Determining what files to add to debug_map
is not that simple: we can easily
register binaries loaded by Gramine, but Gramine is not the only component that
loads them. Much like Linux, when Gramine executes a dynamically linked binary,
it loads only the binary itself and its ELF interpreter (usually a dynamic
linker called ld-linux*.so
). Then, the dynamic linker loads all other
libraries required by the application. In addition, the application itself could
use dlopen to load more libraries at run time.
Fortunately, both the dynamic linker and dlopen
are usually provided as part
of the libc
library. Gramine provides a patched version of glibc
that calls
gramine_register_library()
whenever it loads a new dynamic
library, and as a result is able to notify GDB whenever a new library is added.
Having a list of all loaded binaries also turned out to be useful for other developer features: thanks to it, Gramine can report more details about a crash location, and even help with profiling.
As said before, Gramine runs as a library, but handles operations that would
normally be system calls. This is also achieved using our patched version of the
glibc
library: instead of running a SYSCALL
instruction, the library jumps
directly into Gramine. (The application might also execute
SYSCALL
instructions directly, and we intercept these, but this is much slower
than a simple jump).
What's important is that we cannot keep using the application's stack.

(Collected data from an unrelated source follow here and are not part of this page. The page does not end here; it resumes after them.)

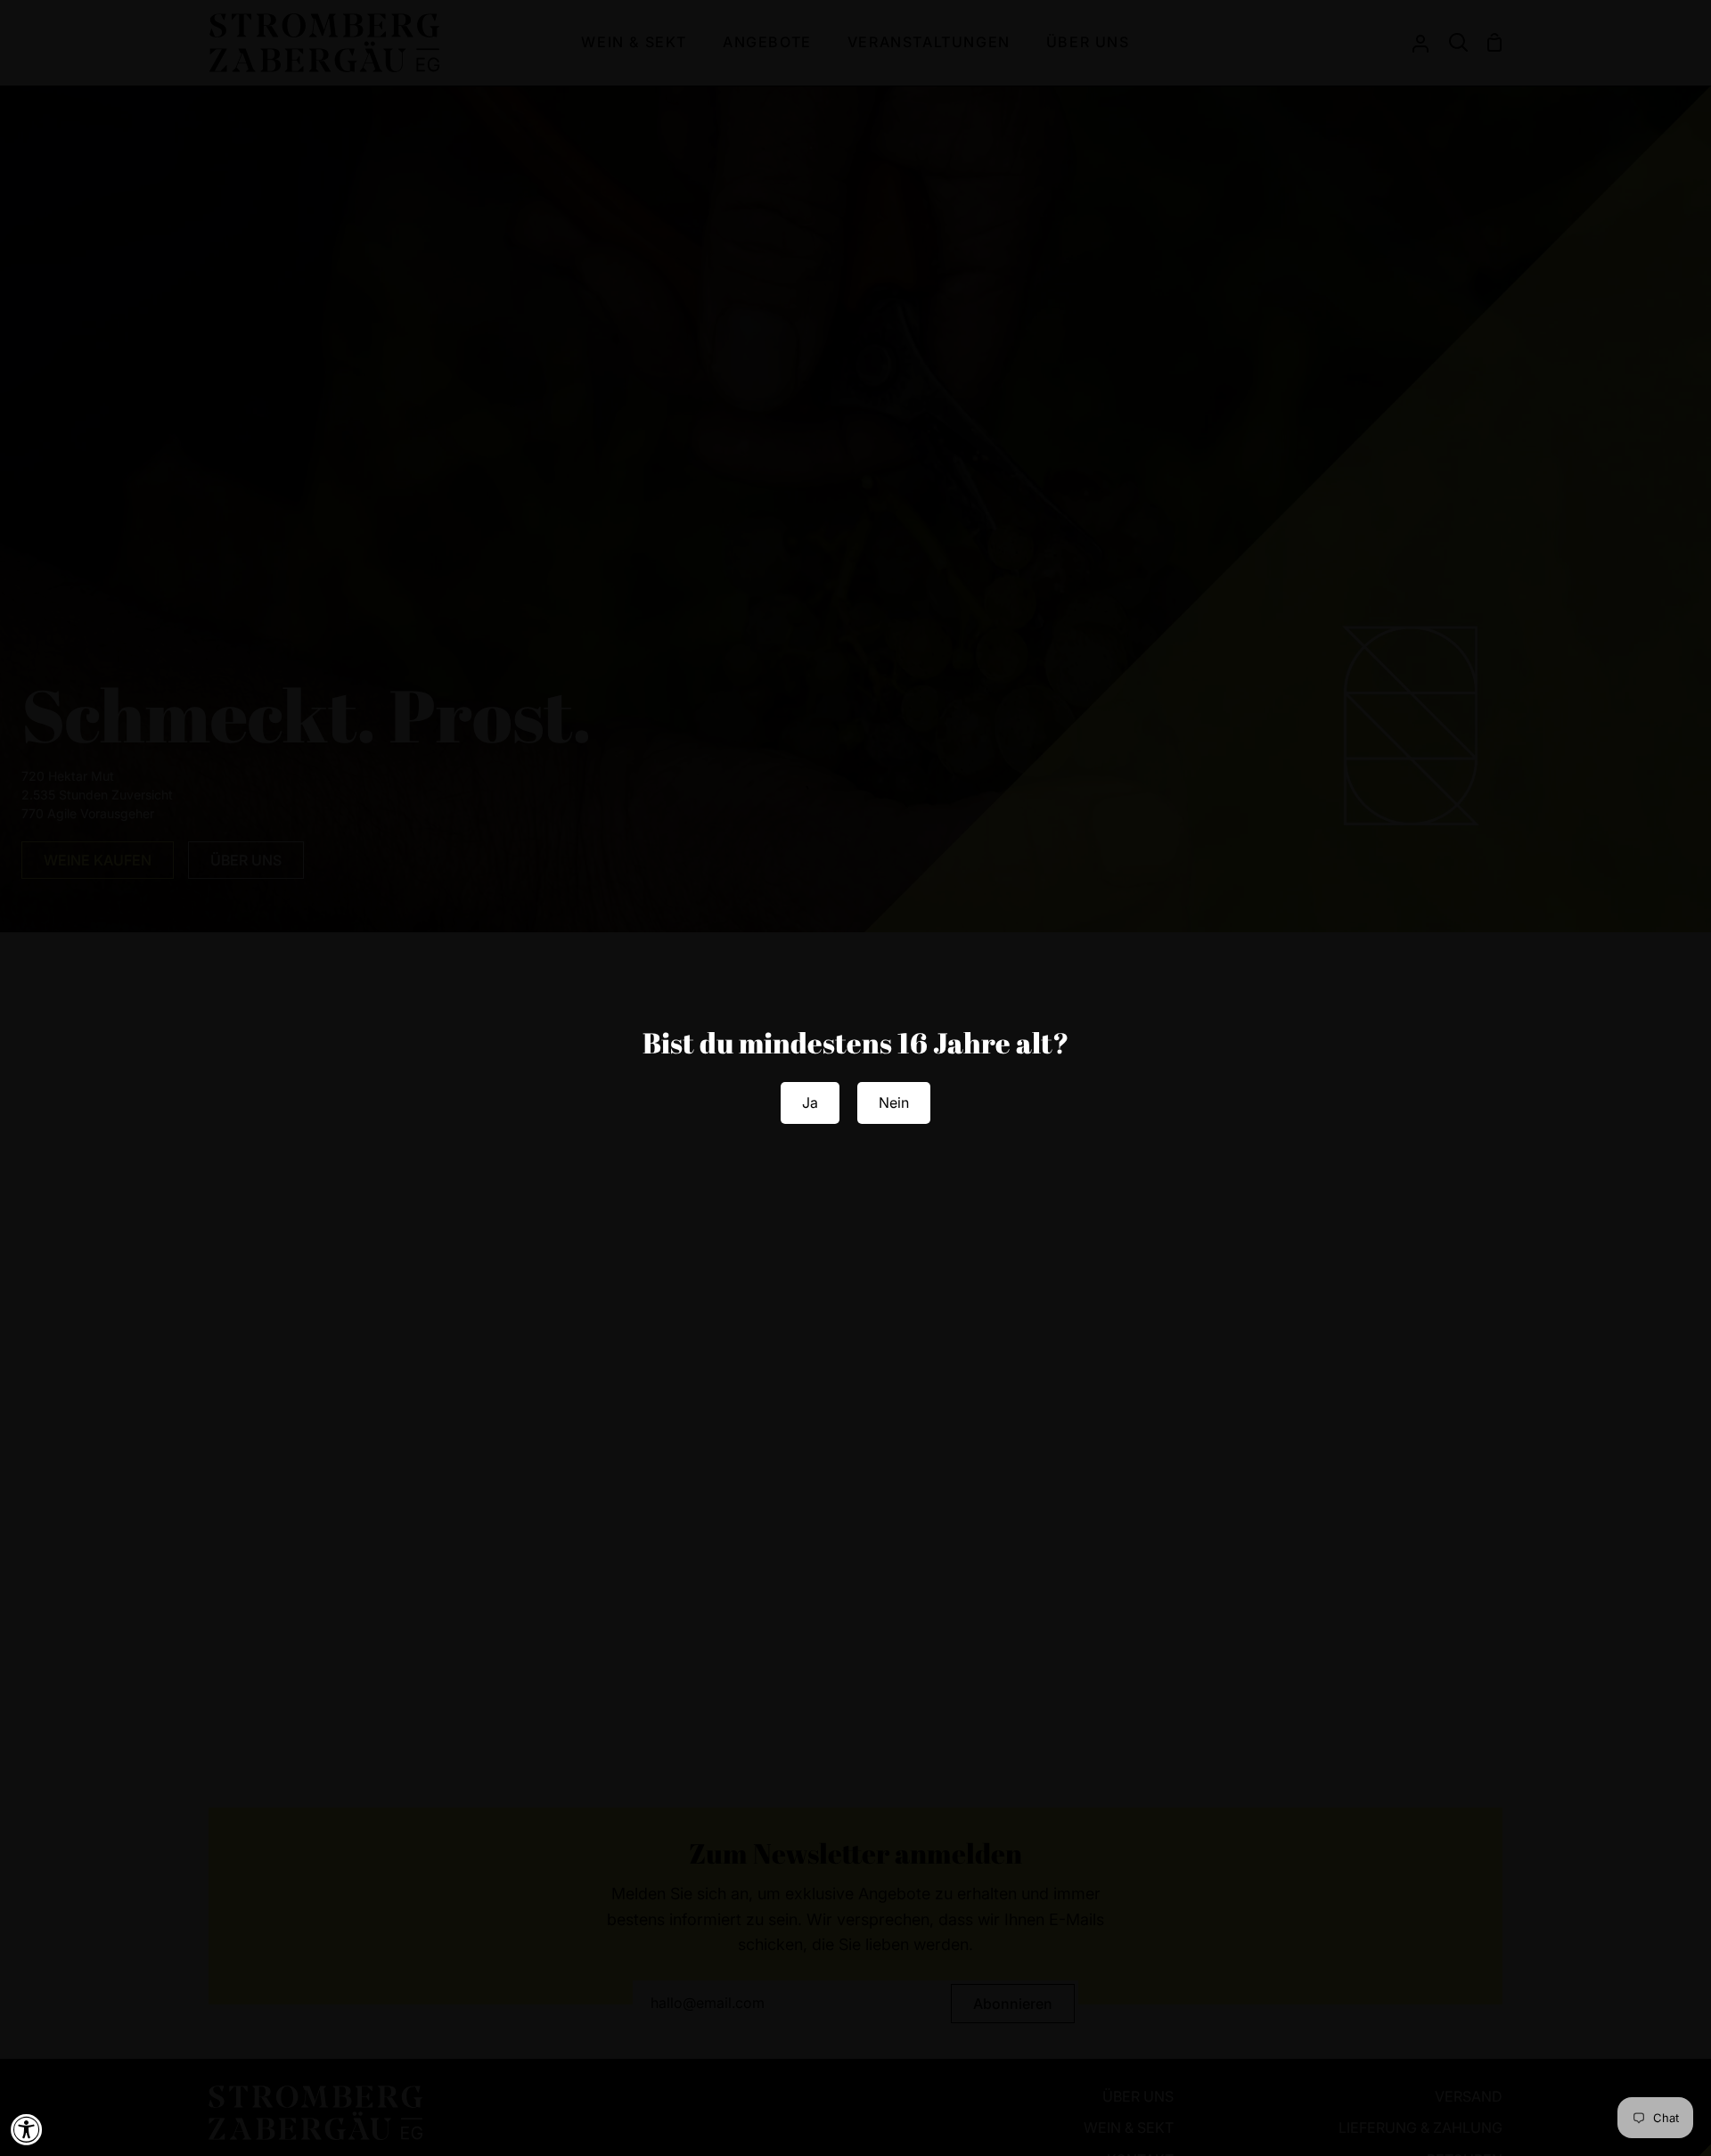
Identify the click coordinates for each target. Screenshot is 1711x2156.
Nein (894, 1102)
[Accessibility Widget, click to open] (27, 2129)
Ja (810, 1102)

Normally,
the SYSCALL
instruction triggers entering the kernel (which sets up its own
stack), and the code containing SYSCALL
relies on the fact that the
application's stack stays untouched. Therefore, Gramine also needs to switch to
its own stack.
Deeper layers of Gramine actually switch stacks for the second time: when Gramine needs to run some code outside of the SGX enclave, it uses another syscall-like mechanism called OCALL ("outside call"). The code after OCALL cannot access the enclave memory anymore, so it needs its own stack in untrusted (non-enclave) memory.
As a result, if we want to read a full stack trace, we might need to go through three different places in memory: the untrusted stack, Gramine's stack, and finally the application stack.
GDB has to understand how to move between all these stacks. This is usually done
by decorating the assembly code with CFI directives, which contain exactly
this information (e.g. "in this place in the code, the previous stack frame is
saved at address [RSP+xyz]
").
However, notice that in our case, the stack frames are not ordered: most of the
time the next stack frame is at a lower address (as is normal on x86), but when
we change stacks, we might need to jump back to a higher address. It turns out
that GDB really doesn't like this situation, and claims the stack is corrupt.
The only exception is when a function is called __morestack
(this magic name
is actually hardcoded in GDB sources). In order for GDB to
process our stack trace correctly, we have to pretend that the return address
is inside a __morestack
function.
Unfortunately, getting GDB to work with Gramine required some fighting. I mentioned the most important parts, but I left out some more details, such as signal handling or handling multiple threads. The end result is usable for most scenarios, but still breaks occasionally.
Of course, we're not interfacing with GDB using any official API. An alternative implementation could use GDB's libthread_db mechanism, or perhaps the remote debugging protocol. I think both of these are worth at least investigating.